Zwei Tage nach dem ersten Aufschrei, dass ARD und ZDF tatsächlich raus sind bei den nächsten vier Olympischen Spielen, dürfte in einige Köpfe Klarheit eingekehrt sein. Während das Bedauern über ein Olympia-Aus bei den Öffentlich-Rechtlichen an manchen Stellen durchaus gerechtfertigt ist, ist es an anderen auch einfach nur blanker Schwachsinn.

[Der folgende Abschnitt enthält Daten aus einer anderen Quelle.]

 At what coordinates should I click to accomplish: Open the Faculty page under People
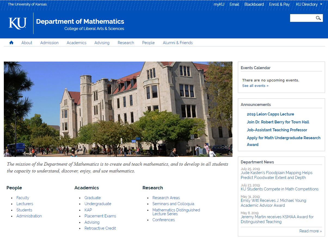(23, 198)
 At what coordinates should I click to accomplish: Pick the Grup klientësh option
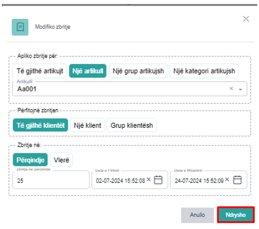132,125
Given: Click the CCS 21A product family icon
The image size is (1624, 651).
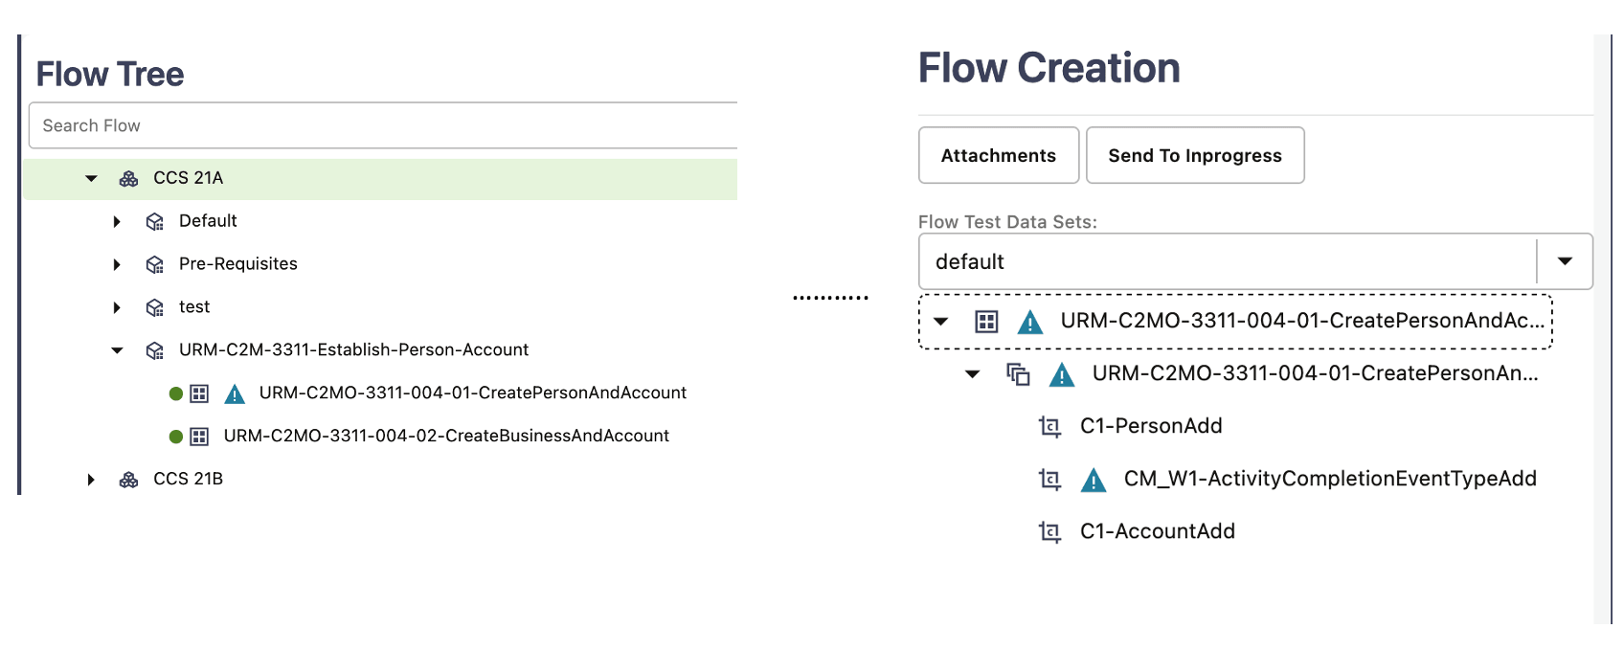Looking at the screenshot, I should click(128, 179).
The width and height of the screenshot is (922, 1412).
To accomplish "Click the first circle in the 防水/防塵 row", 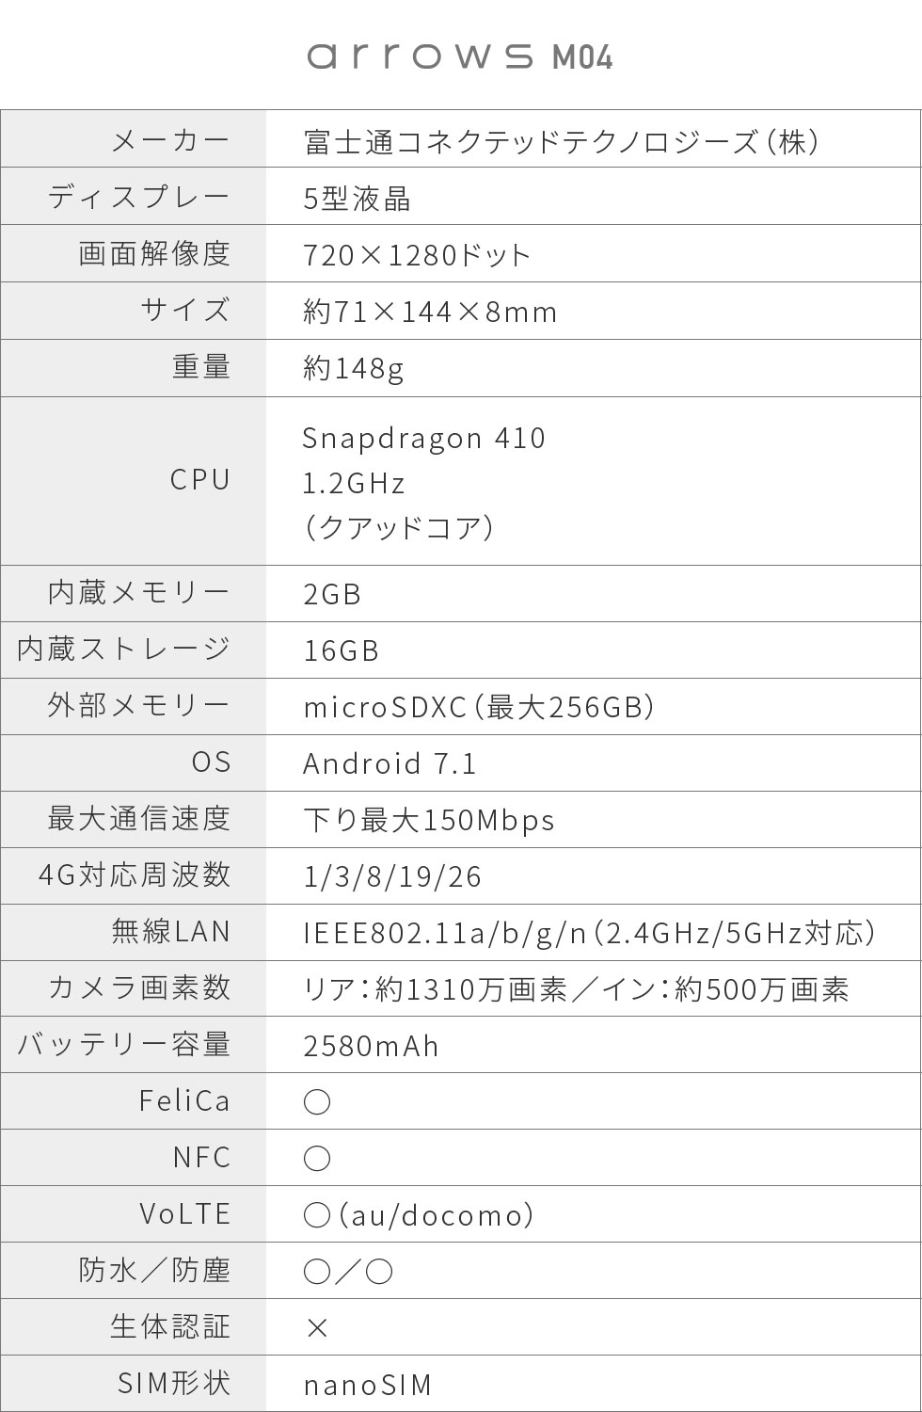I will (317, 1272).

Die ersten Berichterstatter haben den Hyperventiliermodus wieder ausgeschaltet: ARD und ZDF sind raus bei Olympia 2018 bis 2024, der zum US-Konzern gehörende Sportkanal Eurosport wird unter Einbeziehung des Pay-Kanals Eurosport2 und des Free-TV-Senders DMAX in Deutschland Olympia abzudecken versuchen. Olympia bleibt also frei empfangbar für alle, ist aber auf einem Sender zu sehen, den mancher Bürger vielleicht bis dato nur am Rande auf dem Schirm hatte. Freilich hat Eurosport, das kolportierten Zahlen zufolge 1,3 Milliarden Euro für die Übertragungen der vier Großereignisse hinblätterte, großes Risiko in Kauf genommen, um sich aus der Nische (aktuell rund 0,3% Marktanteil) weiter nach oben zu spülen. Einkalkuliert war damals sicherlich ein Sublizenz-Nehmer, der – ebenfalls dem Vernehmen nach – bis 2024 knapp die Hälfte der Kosten hätte mittragen sollen.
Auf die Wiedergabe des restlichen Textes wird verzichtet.